2700 Jahre altes Grab im Hegau entdeckt

LANDKREIS KONSTANZ – Bei der Überwachung von Bauarbeiten in Engen-Welschingen hat die Kreisarchäologie des Landratsamtes Konstanz Anfang Juni ein Grab aus der frühen Eisenzeit entdeckt. Der Fund kam in der Dorf­straße im Gartenbereich eines zuvor abgerissenen Bauernhauses direkt unter der Humusschicht zum Vorschein.

Genannte Personen vor Baugrube, Pavillion und Schaufelbagger im Hintergrund
Kreisarchäologe Dr. Jürgen Hald (r.) und Grabungstechniker Björn Schleicher beim Dokumentieren eines Brandgrabes aus der frühen Eisenzeit (ca. 800 – 600 v. Chr.) in Engen-Welschingen. Bildnachweis: Landratsamt Konstanz

Bereits vor knapp 100 Jahren war dort beim Ausgraben eines Fundaments ein Brandgrab aus der ausgehenden Bronzezeit entdeckt worden. In dem Grab standen sechs Keramikgefäße. Aufgrund dieser etwa 3000 Jahre alten bekannten Funde begleitete die Kreisarchäologie die Erdarbeiten für ein neues Mehrfamilienhaus.
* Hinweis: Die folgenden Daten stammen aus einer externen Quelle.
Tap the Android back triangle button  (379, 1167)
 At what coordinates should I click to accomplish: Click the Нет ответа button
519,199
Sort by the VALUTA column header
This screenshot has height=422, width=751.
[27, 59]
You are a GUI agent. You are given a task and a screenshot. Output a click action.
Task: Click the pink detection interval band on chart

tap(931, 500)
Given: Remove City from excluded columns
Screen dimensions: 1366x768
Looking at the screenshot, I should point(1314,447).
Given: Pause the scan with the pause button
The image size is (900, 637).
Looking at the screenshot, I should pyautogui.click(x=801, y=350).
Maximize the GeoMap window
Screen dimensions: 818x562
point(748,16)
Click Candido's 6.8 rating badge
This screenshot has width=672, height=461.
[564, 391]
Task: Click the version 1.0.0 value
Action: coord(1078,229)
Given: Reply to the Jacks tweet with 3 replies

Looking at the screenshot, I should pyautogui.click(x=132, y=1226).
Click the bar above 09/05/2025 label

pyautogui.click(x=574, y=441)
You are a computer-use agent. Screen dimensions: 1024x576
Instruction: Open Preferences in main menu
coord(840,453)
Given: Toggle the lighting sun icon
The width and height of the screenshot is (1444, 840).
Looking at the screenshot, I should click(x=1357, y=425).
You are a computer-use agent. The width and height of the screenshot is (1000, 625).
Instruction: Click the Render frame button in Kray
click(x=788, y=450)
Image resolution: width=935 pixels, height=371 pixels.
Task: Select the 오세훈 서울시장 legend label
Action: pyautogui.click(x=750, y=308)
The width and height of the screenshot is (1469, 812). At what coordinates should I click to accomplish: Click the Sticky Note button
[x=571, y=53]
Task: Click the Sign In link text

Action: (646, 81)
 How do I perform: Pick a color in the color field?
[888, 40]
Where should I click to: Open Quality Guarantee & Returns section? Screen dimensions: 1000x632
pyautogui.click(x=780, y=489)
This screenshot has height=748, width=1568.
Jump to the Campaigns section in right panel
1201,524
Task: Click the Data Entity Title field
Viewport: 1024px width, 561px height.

Kreisarchäologe Dr. Jürgen Hald und Björn Schleicher legten die etwa 70 cm auf 95 cm große Grabgrube frei, während die weiteren Baggerarbeiten fort­geführt werden konnten. In dem Grab kamen die Scherben von mindestens sechs Keramikgefäßen zutage. In einem waren die verbrannten Knochen­reste des oder der Toten beigesetzt. Ein verzierter Teller, Trinkschälchen sowie Tierknochen von einer Speisebeigabe zeigen, dass man die bestattete Person für das Jenseits mit Verpflegung ausgerüstet hat.

„Anhand der Verzierungen auf den zerscherbten Keramikgefäßen, können wir das Grab in die Zeit der frühen Kelten, zwischen 800 und 600 v. Chr., einordnen,“ so die erste Einschätzung durch Dr. Hald. „Das neue Grab legt zusammen mit dem Altfund von 1930 nahe, dass im Ortszentrum von Welschingen offenbar immer wieder im ersten Jahrtausend v. Chr. Menschen bestattet wurden. Wo die zugehörige Siedlung war, wissen wir noch nicht. Die eisenzeitlichen Siedlungsfunde im nahgelegenen Baugebiet „Guuhaslen“ sind etwas jünger“.

Die Bergung des Grabes konnte bereits am Folgetag abgeschlossen werden. Verzögerungen für die Bauarbeiten entstanden nicht. Die Funde werden nun für die Restaurierung an das Landesamt für Denkmalpflege übergeben.